Sen. Josh Hawley (R-Mo.) said the bill “needs to be fixed" to give more financial assistance to Americans during the coronavirus pandemic.

WASHINGTON ― The $1 trillion emergency fiscal stimulus bill Senate Majority Leader Mitch McConnell (R-Ky.) unveiled on Thursday won’t do enough to address people’s suffering amid the growing coronavirus pandemic, several Republican lawmakers warned.

In addition to proposing hundreds of billions in loans for small businesses, many of which have been forced to close as COVID-19 illnesses mount, McConnell’s legislation would provide individuals making up to $75,000 in gross adjusted income a one-time check of $1,200 (couples earning less than $150,000 would get $2,400). The payments would increase $500 for each child. 

But the “recovery rebates,” as the bill calls them, would provide much less ― $600 ― for many low-income Americans who pay little or no taxes. Moreover, they would be reduced for taxpayers earning above $75,000 to a maximum of $99,000 in gross adjusted income, with those above that figure ineligible for the government checks. 

Several Republicans took issue with the proposal’s means-testing that would exclude some Americans from the benefits, urging the Senate to expand the payments.

“Americans urgently need cash to meet immediate needs, that’s been my goal from the start,” Sen. Mitt Romney (R-Utah) tweeted on Thursday. “The current bill has promise but it shouldn’t give lower earners smaller checks —that’s directly contrary to my proposal. We need to fix this to ensure lower earners get equal payments.”

Romney was one of the first GOP lawmakers to propose sending a $1,000 check to every American adult to help deal with the increasingly painful economic fallout of the coronavirus

Sen. Josh Hawley (R-Mo.) agreed McConnell’s bill “needs to be fixed.”

“Relief to families in this emergency shouldn’t be regressive. Lower-income families shouldn’t be penalized,” Hawley added.

Kyle Pomerleau, an economist and a resident fellow at the American Enterprise Institute, a conservative think tank in Washington, estimated that over 60 million low-income Americans wouldn’t receive the full rebate amount: 

What the new legislation ultimately will look like hinges on high-stakes negotiations due to begin Friday between McConnell and Senate Minority Leader Chuck Schumer (D-N.Y.), who have a hardly stellar record on cooperation. Democrats have leverage over the final shape of the bill because it will require 60 votes for passage and Republicans hold 53 of the Senate’s 100 seats.
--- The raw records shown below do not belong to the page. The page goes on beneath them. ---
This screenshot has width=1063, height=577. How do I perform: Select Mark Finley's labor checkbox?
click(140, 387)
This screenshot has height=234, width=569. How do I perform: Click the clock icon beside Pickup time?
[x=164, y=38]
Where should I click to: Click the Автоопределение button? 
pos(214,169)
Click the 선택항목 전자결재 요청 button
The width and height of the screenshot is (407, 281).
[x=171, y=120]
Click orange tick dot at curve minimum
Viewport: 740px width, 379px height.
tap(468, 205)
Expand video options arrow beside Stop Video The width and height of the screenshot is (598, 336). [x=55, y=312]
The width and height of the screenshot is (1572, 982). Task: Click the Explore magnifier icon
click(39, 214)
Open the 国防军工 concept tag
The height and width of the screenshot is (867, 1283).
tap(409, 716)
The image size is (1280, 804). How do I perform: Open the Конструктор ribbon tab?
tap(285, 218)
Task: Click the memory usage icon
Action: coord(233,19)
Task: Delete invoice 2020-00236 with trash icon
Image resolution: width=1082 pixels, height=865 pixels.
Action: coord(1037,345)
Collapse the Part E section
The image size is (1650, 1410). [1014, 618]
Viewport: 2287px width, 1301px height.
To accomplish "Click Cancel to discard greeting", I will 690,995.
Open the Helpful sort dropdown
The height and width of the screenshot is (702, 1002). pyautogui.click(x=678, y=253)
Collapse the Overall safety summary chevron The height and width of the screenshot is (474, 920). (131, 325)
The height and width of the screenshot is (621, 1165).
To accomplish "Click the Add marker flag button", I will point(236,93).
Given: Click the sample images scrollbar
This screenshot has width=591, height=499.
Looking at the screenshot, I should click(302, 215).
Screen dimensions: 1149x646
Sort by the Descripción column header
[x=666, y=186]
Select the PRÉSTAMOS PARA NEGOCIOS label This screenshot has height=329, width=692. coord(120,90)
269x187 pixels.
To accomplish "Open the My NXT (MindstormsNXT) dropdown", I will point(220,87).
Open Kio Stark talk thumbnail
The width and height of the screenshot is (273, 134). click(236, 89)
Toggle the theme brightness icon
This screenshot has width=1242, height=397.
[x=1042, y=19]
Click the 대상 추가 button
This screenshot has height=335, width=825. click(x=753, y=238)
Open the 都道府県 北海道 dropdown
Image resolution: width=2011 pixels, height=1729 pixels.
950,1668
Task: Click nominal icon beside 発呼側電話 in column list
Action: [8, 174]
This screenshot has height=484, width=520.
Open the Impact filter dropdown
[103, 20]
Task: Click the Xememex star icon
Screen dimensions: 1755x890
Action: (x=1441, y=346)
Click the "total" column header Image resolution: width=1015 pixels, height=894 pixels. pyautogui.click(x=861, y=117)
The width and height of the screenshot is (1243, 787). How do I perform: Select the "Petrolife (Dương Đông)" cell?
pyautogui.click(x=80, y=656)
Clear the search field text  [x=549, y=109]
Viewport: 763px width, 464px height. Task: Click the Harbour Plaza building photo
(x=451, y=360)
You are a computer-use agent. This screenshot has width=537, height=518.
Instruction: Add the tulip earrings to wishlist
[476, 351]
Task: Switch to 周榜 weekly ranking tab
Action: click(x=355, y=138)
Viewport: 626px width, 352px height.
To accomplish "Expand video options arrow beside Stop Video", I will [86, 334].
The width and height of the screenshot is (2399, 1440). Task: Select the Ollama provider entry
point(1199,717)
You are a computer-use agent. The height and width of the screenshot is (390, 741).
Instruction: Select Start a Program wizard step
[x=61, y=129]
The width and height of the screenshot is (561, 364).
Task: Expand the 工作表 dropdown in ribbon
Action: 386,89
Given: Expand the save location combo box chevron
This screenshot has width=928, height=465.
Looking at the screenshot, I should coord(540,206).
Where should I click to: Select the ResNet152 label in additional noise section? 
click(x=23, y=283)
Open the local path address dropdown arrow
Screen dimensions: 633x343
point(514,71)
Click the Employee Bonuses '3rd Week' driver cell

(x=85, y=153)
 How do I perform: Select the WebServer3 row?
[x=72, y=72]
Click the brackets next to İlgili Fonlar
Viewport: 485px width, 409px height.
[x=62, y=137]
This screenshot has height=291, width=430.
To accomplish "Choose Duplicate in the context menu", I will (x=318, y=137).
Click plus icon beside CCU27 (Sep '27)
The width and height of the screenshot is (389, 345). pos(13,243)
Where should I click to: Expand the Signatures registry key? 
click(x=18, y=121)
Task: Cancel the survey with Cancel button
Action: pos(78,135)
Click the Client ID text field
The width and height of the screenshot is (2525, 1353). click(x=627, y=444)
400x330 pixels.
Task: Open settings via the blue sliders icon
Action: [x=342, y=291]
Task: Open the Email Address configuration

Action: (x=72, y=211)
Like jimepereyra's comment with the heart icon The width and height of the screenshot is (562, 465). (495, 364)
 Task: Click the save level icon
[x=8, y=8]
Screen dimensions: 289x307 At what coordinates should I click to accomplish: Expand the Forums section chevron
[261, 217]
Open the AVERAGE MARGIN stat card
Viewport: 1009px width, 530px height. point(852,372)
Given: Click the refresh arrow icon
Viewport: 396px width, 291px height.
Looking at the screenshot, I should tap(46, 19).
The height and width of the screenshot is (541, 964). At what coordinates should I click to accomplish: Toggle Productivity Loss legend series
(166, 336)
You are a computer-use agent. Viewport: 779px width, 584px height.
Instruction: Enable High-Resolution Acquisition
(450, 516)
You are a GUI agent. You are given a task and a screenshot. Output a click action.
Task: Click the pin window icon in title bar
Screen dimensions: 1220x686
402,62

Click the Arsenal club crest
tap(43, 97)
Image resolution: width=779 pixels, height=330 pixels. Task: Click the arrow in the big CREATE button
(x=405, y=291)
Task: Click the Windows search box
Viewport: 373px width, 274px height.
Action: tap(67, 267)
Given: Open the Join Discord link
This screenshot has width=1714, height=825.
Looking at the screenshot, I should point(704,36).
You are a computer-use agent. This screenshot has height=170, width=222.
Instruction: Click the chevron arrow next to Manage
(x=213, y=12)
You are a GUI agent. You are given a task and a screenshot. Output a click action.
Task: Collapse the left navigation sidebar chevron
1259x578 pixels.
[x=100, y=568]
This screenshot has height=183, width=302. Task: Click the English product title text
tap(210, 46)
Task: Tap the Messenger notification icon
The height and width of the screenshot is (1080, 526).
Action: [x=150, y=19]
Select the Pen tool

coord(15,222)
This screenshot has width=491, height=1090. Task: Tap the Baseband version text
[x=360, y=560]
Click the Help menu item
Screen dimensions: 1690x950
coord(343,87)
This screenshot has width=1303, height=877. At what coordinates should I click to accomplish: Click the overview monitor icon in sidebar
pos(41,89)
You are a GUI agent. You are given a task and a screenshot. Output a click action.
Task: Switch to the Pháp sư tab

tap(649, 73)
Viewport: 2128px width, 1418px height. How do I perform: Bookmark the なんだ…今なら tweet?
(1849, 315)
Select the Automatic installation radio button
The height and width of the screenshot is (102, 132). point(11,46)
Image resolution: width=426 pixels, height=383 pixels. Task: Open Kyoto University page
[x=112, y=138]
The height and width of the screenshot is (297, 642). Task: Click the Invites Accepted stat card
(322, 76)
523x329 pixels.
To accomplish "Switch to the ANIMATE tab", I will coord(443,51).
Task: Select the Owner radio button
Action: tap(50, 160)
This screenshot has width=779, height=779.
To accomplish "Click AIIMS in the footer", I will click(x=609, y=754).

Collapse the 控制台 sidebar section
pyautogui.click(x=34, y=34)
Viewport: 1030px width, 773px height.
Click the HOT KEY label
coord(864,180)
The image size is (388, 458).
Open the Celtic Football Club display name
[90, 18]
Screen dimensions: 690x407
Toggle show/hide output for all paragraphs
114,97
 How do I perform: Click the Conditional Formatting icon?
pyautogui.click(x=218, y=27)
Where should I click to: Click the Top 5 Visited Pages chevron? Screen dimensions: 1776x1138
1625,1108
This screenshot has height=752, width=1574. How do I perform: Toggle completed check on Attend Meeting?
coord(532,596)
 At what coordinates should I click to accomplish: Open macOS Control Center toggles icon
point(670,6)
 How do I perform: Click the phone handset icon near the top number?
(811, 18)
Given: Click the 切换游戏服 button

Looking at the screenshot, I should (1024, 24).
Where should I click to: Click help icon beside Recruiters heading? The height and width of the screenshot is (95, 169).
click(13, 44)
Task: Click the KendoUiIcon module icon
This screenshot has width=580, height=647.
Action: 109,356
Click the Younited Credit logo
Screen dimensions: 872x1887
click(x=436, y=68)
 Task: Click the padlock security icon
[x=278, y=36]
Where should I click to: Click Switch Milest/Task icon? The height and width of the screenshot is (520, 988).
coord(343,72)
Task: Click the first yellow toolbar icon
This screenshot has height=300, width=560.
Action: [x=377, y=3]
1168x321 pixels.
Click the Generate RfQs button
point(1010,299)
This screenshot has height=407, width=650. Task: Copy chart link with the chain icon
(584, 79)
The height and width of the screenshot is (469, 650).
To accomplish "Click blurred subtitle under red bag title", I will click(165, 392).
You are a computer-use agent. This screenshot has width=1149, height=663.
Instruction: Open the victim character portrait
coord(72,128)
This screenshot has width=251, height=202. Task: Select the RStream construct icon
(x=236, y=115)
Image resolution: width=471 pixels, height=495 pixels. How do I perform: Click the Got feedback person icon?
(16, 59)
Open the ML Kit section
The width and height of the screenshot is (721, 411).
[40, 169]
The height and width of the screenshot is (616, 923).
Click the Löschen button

Democrats have their own wish list for the fiscal package, calling for at least $750 billion to boost hospital capacity, unemployment insurance, small business assistance, child care, remote learning and food delivery. In addition, they want forbearance of all federal loans and cancellation of some student loan debt.

“We are beginning to review Senator McConnell’s proposal and on first reading, it is not at all pro-worker and instead puts corporations way ahead of workers,” Schumer and House Speaker Nancy Pelosi (D-Calif.) said in a statement on Thursday.

Economic forecasts that grow direr by the day add pressure for quick action. Unemployment claims are poised to surge to a record 2.25 million this week ― up from 281,000 last week, according to an analysis from Goldman Sachs.